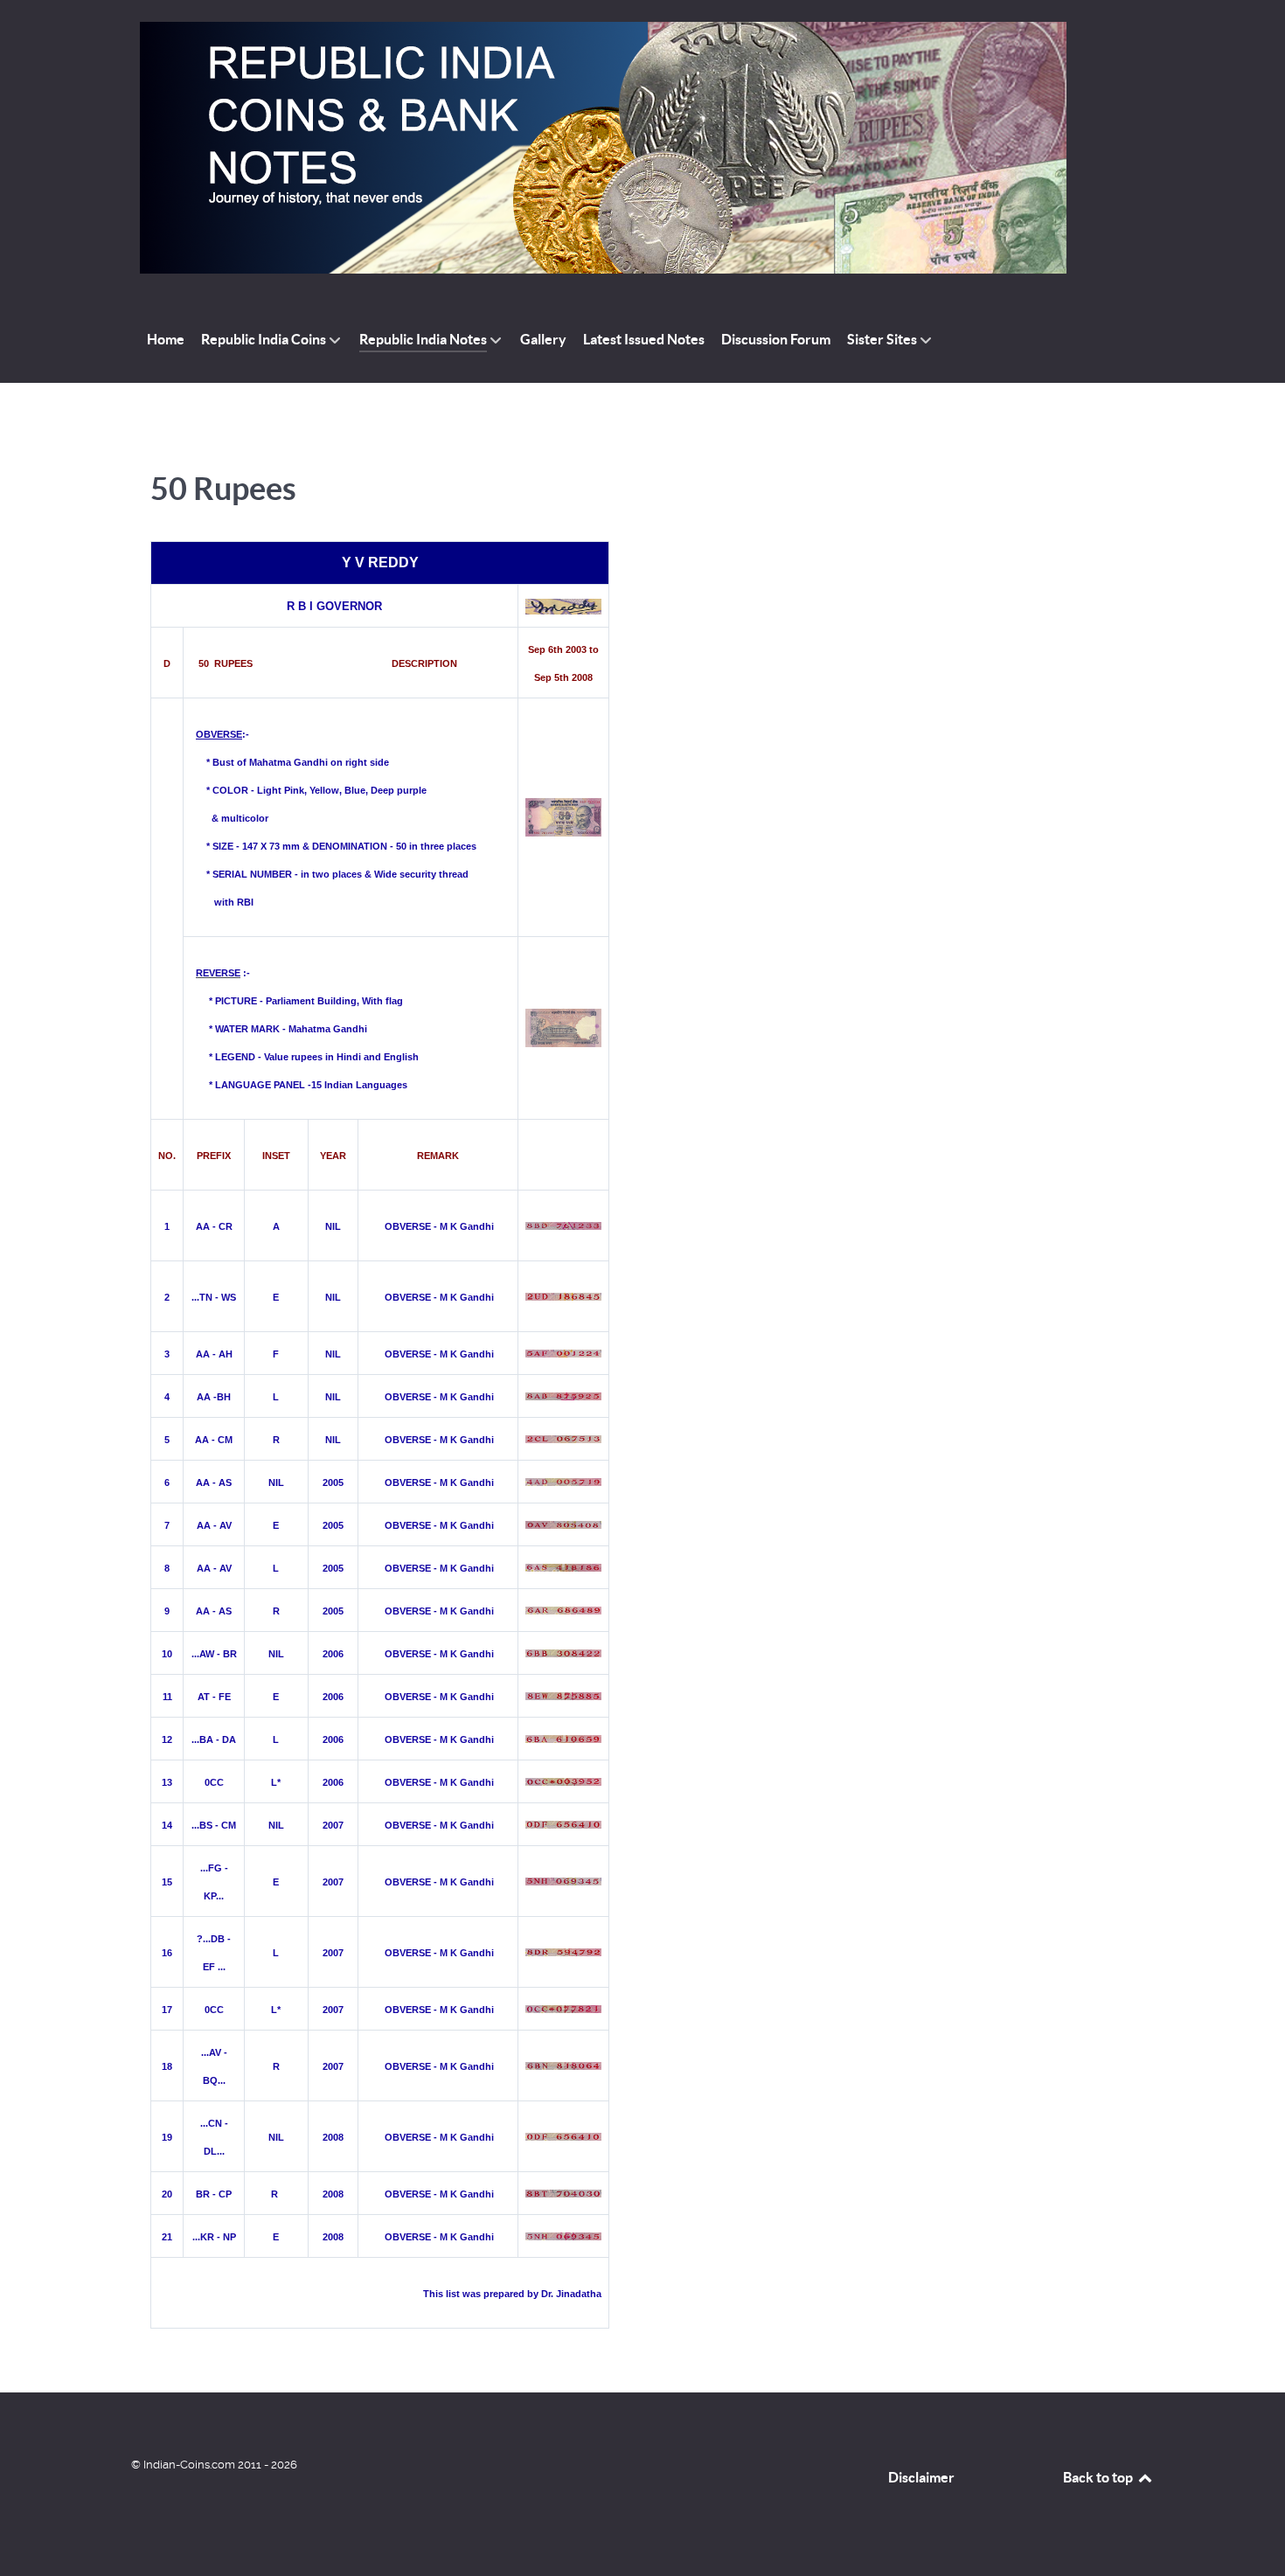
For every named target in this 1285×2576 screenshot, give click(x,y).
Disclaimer (921, 2477)
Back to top (1099, 2477)
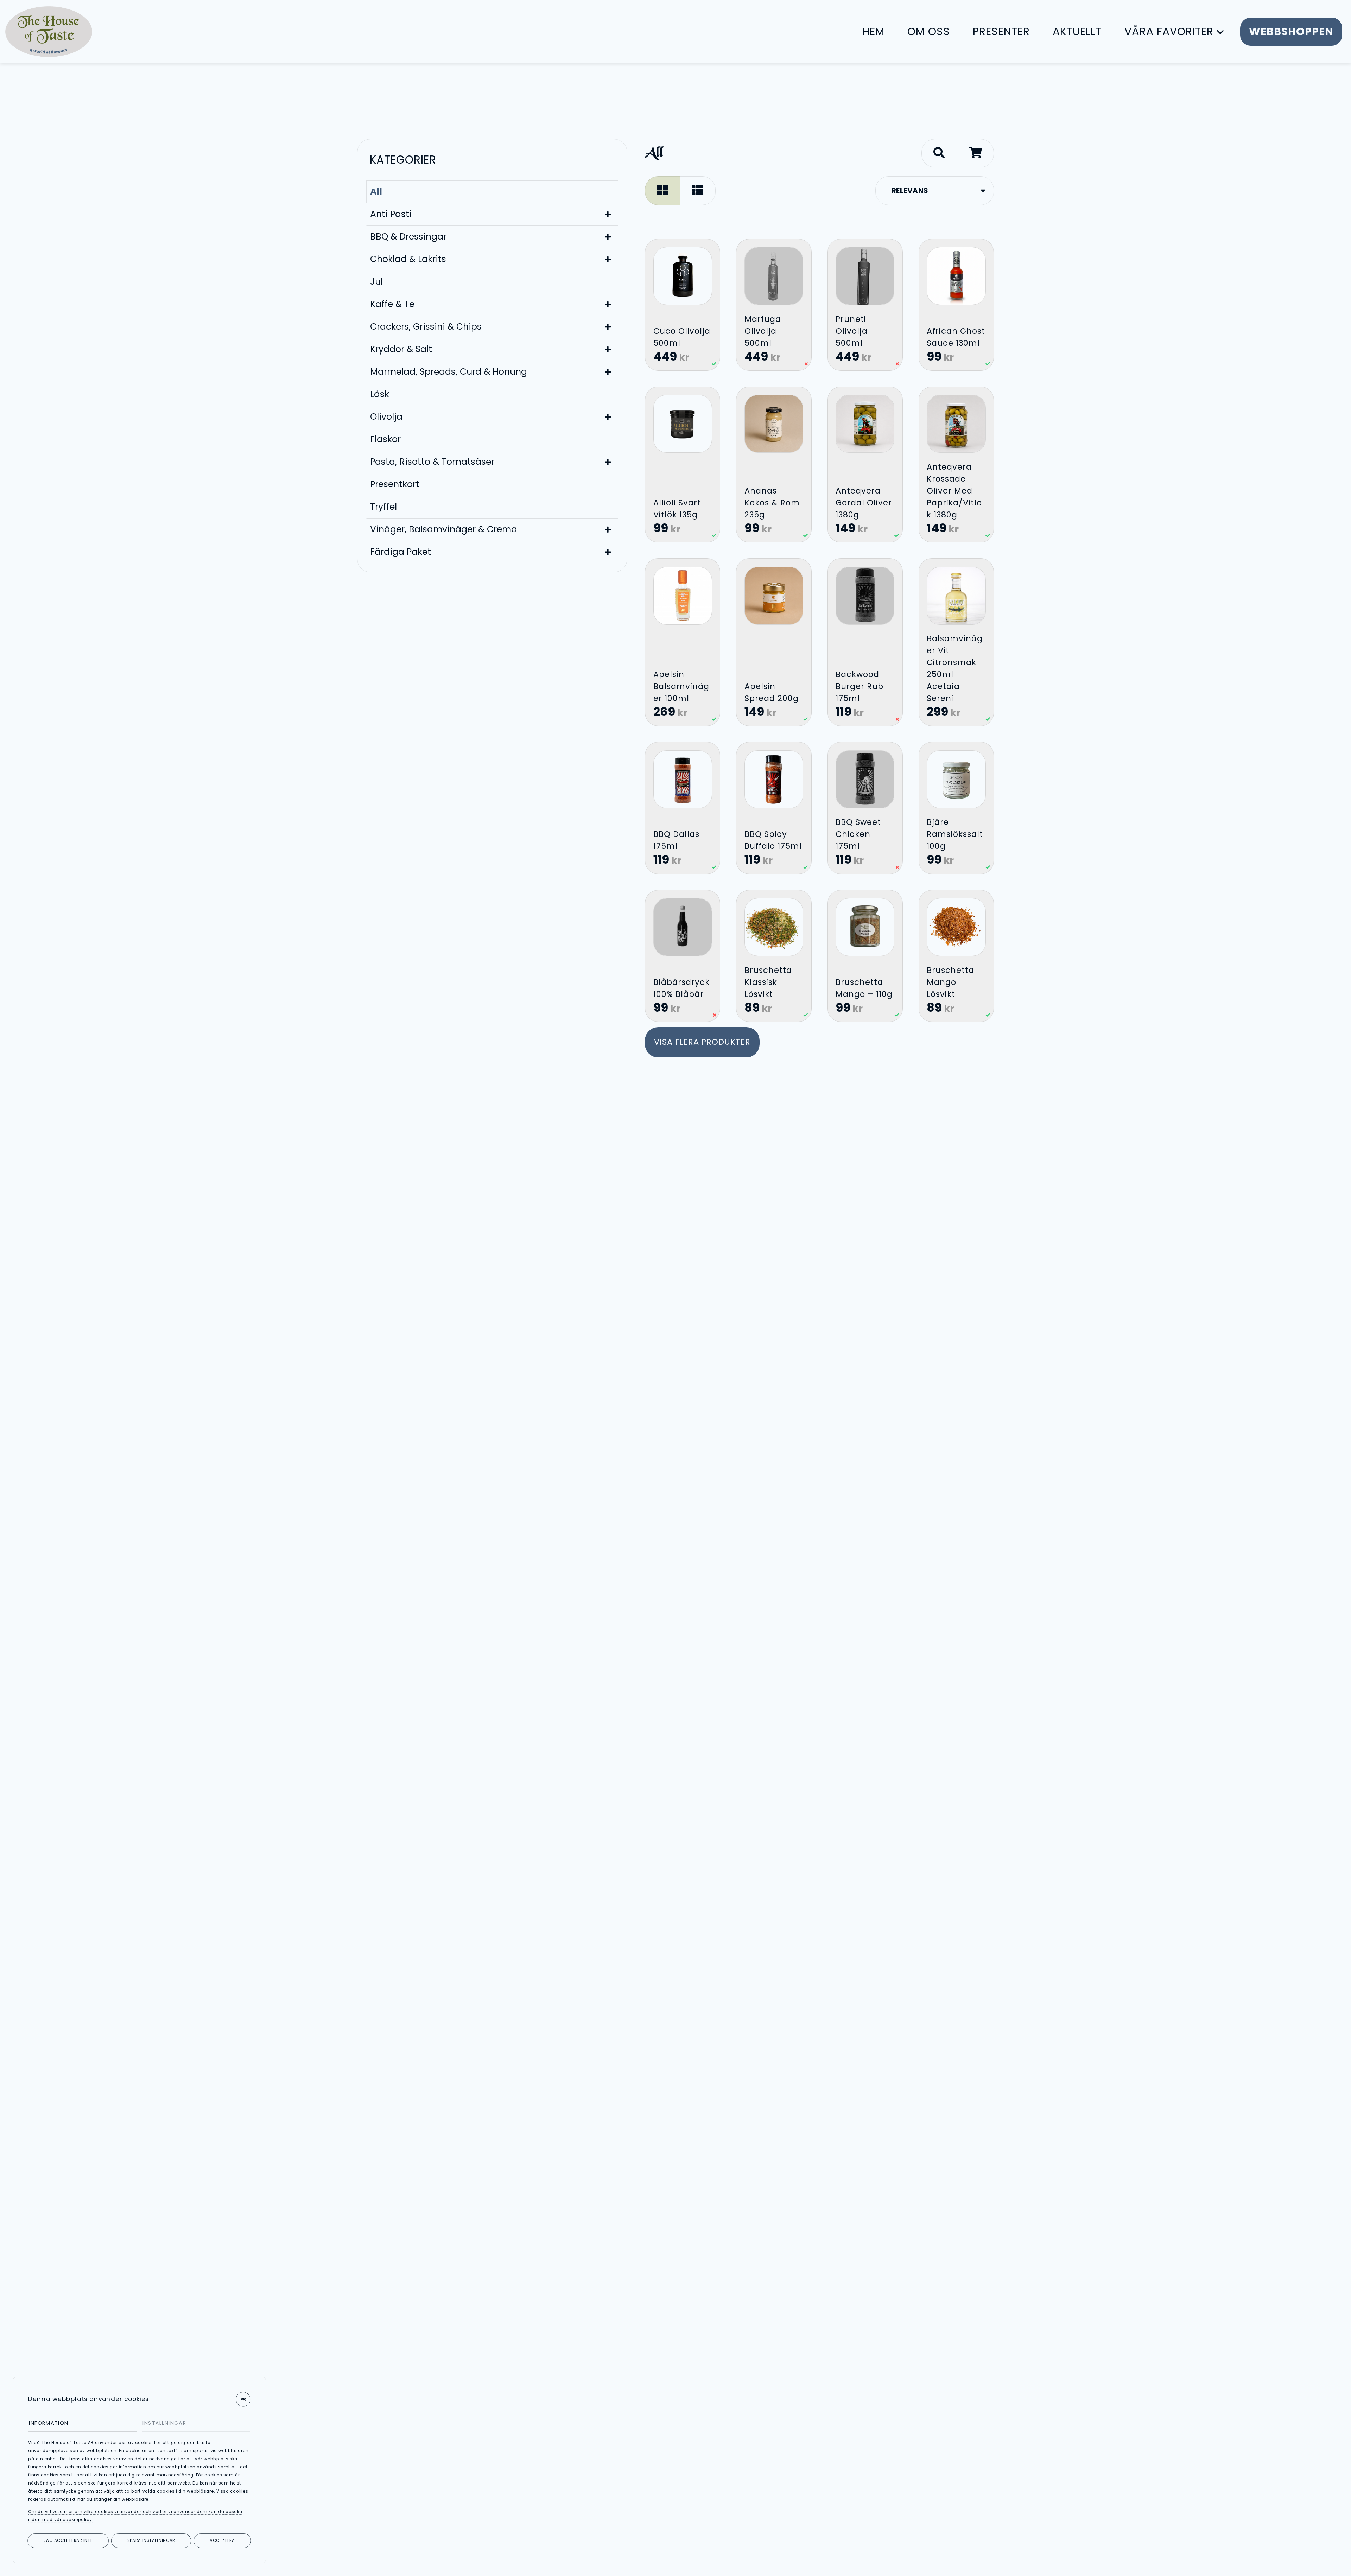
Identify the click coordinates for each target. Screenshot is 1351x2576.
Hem (873, 31)
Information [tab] (48, 2422)
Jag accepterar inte (68, 2540)
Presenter (1001, 31)
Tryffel (383, 507)
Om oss (928, 31)
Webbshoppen (1291, 31)
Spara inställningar (151, 2540)
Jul (376, 281)
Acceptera (222, 2540)
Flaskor (385, 439)
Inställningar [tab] (164, 2422)
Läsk (379, 394)
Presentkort (394, 484)
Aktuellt (1077, 31)
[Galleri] (662, 190)
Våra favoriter (1168, 31)
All (376, 191)
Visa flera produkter (702, 1042)
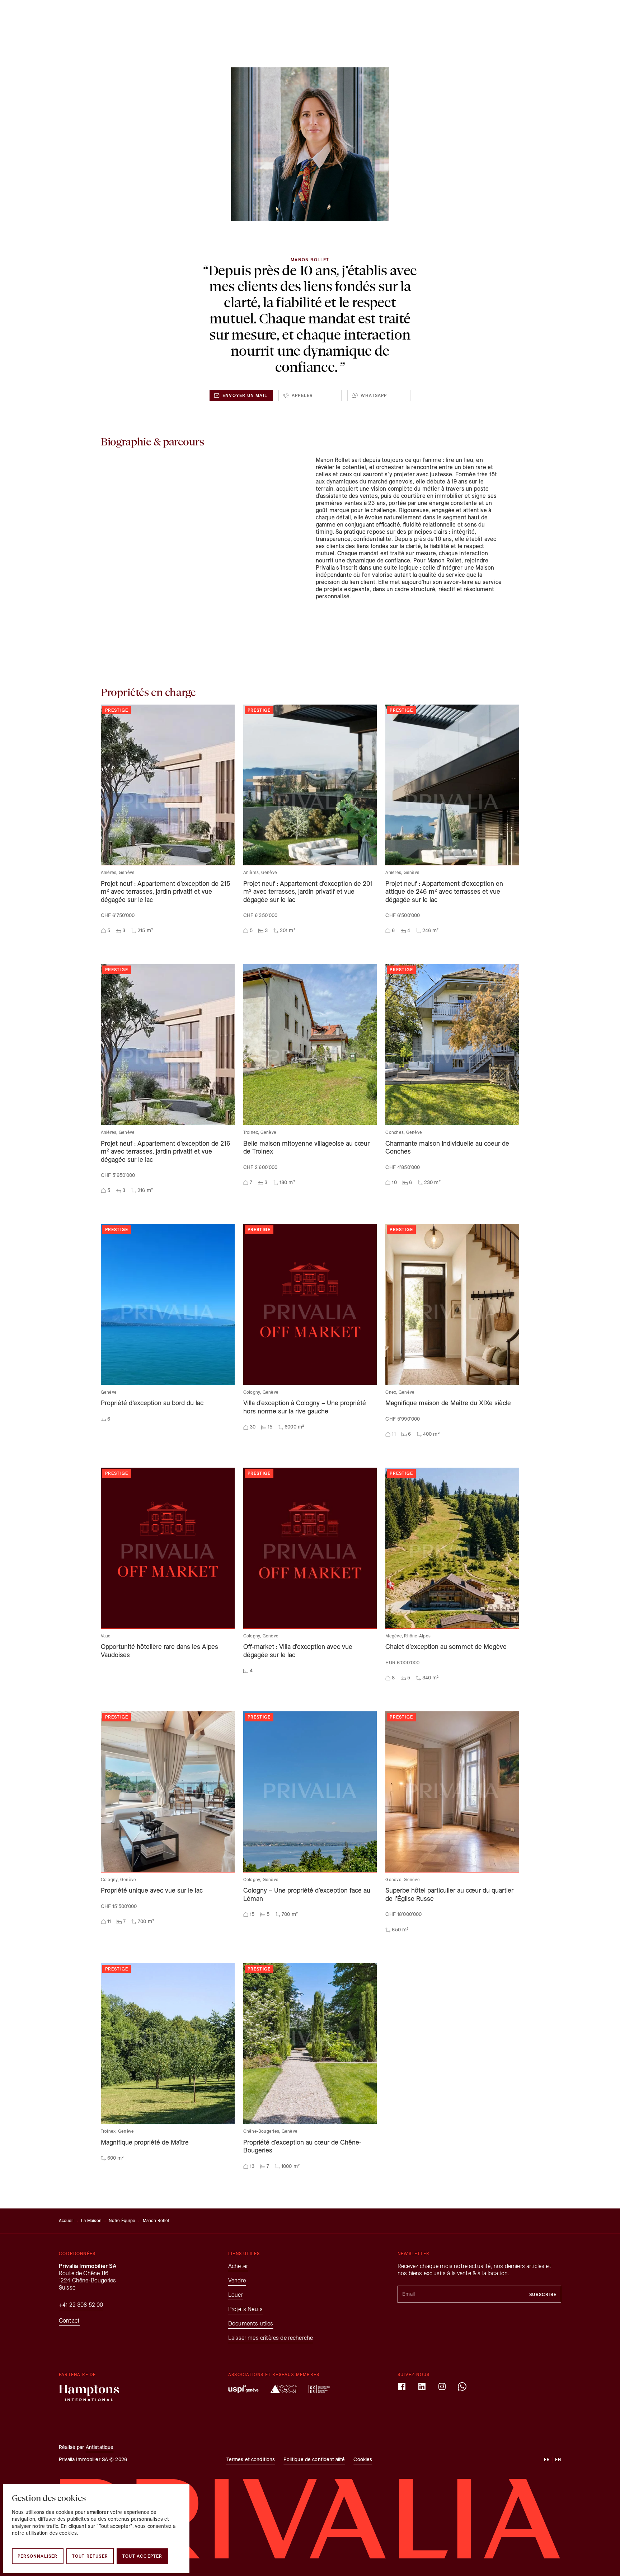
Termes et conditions (250, 2459)
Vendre (171, 16)
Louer (148, 16)
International (407, 16)
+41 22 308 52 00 (81, 2305)
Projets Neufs (372, 16)
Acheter (124, 16)
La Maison (91, 2220)
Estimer (196, 16)
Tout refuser (90, 2556)
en (553, 16)
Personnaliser (38, 2556)
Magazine (438, 16)
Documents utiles (250, 2323)
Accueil (66, 2220)
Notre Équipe (122, 2220)
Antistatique (100, 2447)
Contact (508, 16)
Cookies (362, 2459)
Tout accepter (142, 2556)
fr (541, 16)
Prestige (222, 16)
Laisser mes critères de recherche (270, 2338)
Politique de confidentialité (314, 2459)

☆ ☆ ☆

* **How to complete this task**
Exactly the lines from the one holding "en (553, 16)" to the final line of the listing, both included, must make up the answer.

* **Response area**
en (553, 16)
Personnaliser (38, 2556)
Magazine (438, 16)
Documents utiles (250, 2323)
Accueil (66, 2220)
Notre Équipe (122, 2220)
Antistatique (100, 2447)
Contact (508, 16)
Cookies (362, 2459)
Tout accepter (142, 2556)
fr (541, 16)
Prestige (222, 16)
Laisser mes critères de recherche (270, 2338)
Politique de confidentialité (314, 2459)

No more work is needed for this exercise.